━━━━━ Available records ━━━━━

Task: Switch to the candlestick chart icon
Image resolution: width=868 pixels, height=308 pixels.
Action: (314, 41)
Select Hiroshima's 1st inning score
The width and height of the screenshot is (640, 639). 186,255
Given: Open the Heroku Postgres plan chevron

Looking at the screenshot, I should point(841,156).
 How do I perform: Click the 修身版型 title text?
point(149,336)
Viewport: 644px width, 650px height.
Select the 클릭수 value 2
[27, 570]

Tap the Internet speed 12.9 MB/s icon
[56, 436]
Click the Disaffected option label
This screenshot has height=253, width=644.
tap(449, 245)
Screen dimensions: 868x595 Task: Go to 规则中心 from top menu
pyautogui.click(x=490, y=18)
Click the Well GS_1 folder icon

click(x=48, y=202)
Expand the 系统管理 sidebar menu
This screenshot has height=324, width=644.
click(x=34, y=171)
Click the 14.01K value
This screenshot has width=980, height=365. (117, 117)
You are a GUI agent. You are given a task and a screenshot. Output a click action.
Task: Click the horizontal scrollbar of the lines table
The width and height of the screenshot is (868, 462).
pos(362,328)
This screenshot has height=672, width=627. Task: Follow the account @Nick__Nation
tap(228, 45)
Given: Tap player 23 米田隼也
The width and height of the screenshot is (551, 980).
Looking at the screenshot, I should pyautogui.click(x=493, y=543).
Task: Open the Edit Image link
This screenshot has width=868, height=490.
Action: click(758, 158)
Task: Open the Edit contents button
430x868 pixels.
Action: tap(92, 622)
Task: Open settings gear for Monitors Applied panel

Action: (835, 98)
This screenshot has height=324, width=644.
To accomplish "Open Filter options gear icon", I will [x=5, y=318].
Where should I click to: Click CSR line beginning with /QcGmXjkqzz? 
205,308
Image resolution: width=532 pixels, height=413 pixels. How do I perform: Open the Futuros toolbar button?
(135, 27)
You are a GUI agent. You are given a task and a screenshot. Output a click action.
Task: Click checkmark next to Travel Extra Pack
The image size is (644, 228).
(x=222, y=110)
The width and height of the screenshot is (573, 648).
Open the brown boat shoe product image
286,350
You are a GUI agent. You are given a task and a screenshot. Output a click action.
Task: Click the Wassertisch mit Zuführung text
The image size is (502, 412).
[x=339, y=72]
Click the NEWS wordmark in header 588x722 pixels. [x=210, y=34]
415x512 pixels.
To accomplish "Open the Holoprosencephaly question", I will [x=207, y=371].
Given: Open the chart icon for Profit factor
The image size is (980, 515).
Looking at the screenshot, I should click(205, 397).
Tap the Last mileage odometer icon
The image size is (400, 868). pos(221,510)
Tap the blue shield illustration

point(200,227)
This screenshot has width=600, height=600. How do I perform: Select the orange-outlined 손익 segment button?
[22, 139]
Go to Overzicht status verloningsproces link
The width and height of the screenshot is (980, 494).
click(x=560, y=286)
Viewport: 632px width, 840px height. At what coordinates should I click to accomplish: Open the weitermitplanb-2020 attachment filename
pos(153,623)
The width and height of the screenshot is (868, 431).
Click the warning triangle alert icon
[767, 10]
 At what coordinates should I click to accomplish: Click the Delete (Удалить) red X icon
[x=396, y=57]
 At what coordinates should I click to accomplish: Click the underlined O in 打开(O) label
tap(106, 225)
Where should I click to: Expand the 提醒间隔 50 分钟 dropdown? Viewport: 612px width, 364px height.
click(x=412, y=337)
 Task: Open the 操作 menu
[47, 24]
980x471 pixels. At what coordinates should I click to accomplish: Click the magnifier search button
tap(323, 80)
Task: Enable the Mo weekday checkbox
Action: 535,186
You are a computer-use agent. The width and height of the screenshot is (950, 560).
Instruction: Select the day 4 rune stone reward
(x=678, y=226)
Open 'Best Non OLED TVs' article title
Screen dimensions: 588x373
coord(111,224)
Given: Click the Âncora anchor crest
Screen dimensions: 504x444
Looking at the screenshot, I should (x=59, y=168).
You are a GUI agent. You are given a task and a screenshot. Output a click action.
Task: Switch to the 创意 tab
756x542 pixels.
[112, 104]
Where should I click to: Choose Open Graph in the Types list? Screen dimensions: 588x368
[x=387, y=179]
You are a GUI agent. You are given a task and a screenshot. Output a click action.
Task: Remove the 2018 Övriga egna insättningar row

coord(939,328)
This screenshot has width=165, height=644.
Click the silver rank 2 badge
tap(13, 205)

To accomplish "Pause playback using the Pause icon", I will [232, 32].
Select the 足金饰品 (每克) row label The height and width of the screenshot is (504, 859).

━━━━━

# [Assignment]
Print out the entire listing above without any change.

# [Reply]
Task: Switch to the candlestick chart icon
Image resolution: width=868 pixels, height=308 pixels.
Action: (314, 41)
Select Hiroshima's 1st inning score
The width and height of the screenshot is (640, 639). 186,255
Given: Open the Heroku Postgres plan chevron

Looking at the screenshot, I should point(841,156).
 How do I perform: Click the 修身版型 title text?
point(149,336)
Viewport: 644px width, 650px height.
Select the 클릭수 value 2
[27, 570]

Tap the Internet speed 12.9 MB/s icon
[56, 436]
Click the Disaffected option label
This screenshot has height=253, width=644.
tap(449, 245)
Screen dimensions: 868x595 Task: Go to 规则中心 from top menu
pyautogui.click(x=490, y=18)
Click the Well GS_1 folder icon

click(x=48, y=202)
Expand the 系统管理 sidebar menu
This screenshot has height=324, width=644.
click(x=34, y=171)
Click the 14.01K value
This screenshot has width=980, height=365. (117, 117)
You are a GUI agent. You are given a task and a screenshot. Output a click action.
Task: Click the horizontal scrollbar of the lines table
The width and height of the screenshot is (868, 462).
pos(362,328)
This screenshot has height=672, width=627. Task: Follow the account @Nick__Nation
tap(228, 45)
Given: Tap player 23 米田隼也
The width and height of the screenshot is (551, 980).
Looking at the screenshot, I should pyautogui.click(x=493, y=543).
Task: Open the Edit Image link
This screenshot has width=868, height=490.
Action: click(758, 158)
Task: Open the Edit contents button
430x868 pixels.
Action: tap(92, 622)
Task: Open settings gear for Monitors Applied panel

Action: (835, 98)
This screenshot has height=324, width=644.
To accomplish "Open Filter options gear icon", I will [x=5, y=318].
Where should I click to: Click CSR line beginning with /QcGmXjkqzz? 
205,308
Image resolution: width=532 pixels, height=413 pixels. How do I perform: Open the Futuros toolbar button?
(135, 27)
You are a GUI agent. You are given a task and a screenshot. Output a click action.
Task: Click checkmark next to Travel Extra Pack
The image size is (644, 228).
(x=222, y=110)
The width and height of the screenshot is (573, 648).
Open the brown boat shoe product image
286,350
You are a GUI agent. You are given a task and a screenshot. Output a click action.
Task: Click the Wassertisch mit Zuführung text
The image size is (502, 412).
[x=339, y=72]
Click the NEWS wordmark in header 588x722 pixels. [x=210, y=34]
415x512 pixels.
To accomplish "Open the Holoprosencephaly question", I will [x=207, y=371].
Given: Open the chart icon for Profit factor
The image size is (980, 515).
Looking at the screenshot, I should click(205, 397).
Tap the Last mileage odometer icon
The image size is (400, 868). pos(221,510)
Tap the blue shield illustration

point(200,227)
This screenshot has width=600, height=600. How do I perform: Select the orange-outlined 손익 segment button?
[22, 139]
Go to Overzicht status verloningsproces link
The width and height of the screenshot is (980, 494).
click(x=560, y=286)
Viewport: 632px width, 840px height. At what coordinates should I click to accomplish: Open the weitermitplanb-2020 attachment filename
pos(153,623)
The width and height of the screenshot is (868, 431).
Click the warning triangle alert icon
[767, 10]
 At what coordinates should I click to accomplish: Click the Delete (Удалить) red X icon
[x=396, y=57]
 At what coordinates should I click to accomplish: Click the underlined O in 打开(O) label
tap(106, 225)
Where should I click to: Expand the 提醒间隔 50 分钟 dropdown? Viewport: 612px width, 364px height.
click(x=412, y=337)
 Task: Open the 操作 menu
[47, 24]
980x471 pixels. At what coordinates should I click to accomplish: Click the magnifier search button
tap(323, 80)
Task: Enable the Mo weekday checkbox
Action: 535,186
You are a computer-use agent. The width and height of the screenshot is (950, 560).
Instruction: Select the day 4 rune stone reward
(x=678, y=226)
Open 'Best Non OLED TVs' article title
Screen dimensions: 588x373
coord(111,224)
Given: Click the Âncora anchor crest
Screen dimensions: 504x444
Looking at the screenshot, I should (x=59, y=168).
You are a GUI agent. You are given a task and a screenshot. Output a click action.
Task: Switch to the 创意 tab
756x542 pixels.
[112, 104]
Where should I click to: Choose Open Graph in the Types list? Screen dimensions: 588x368
[x=387, y=179]
You are a GUI agent. You are given a task and a screenshot. Output a click action.
Task: Remove the 2018 Övriga egna insättningar row

coord(939,328)
This screenshot has width=165, height=644.
Click the silver rank 2 badge
tap(13, 205)

To accomplish "Pause playback using the Pause icon", I will [232, 32].
Select the 足金饰品 (每克) row label The height and width of the screenshot is (504, 859).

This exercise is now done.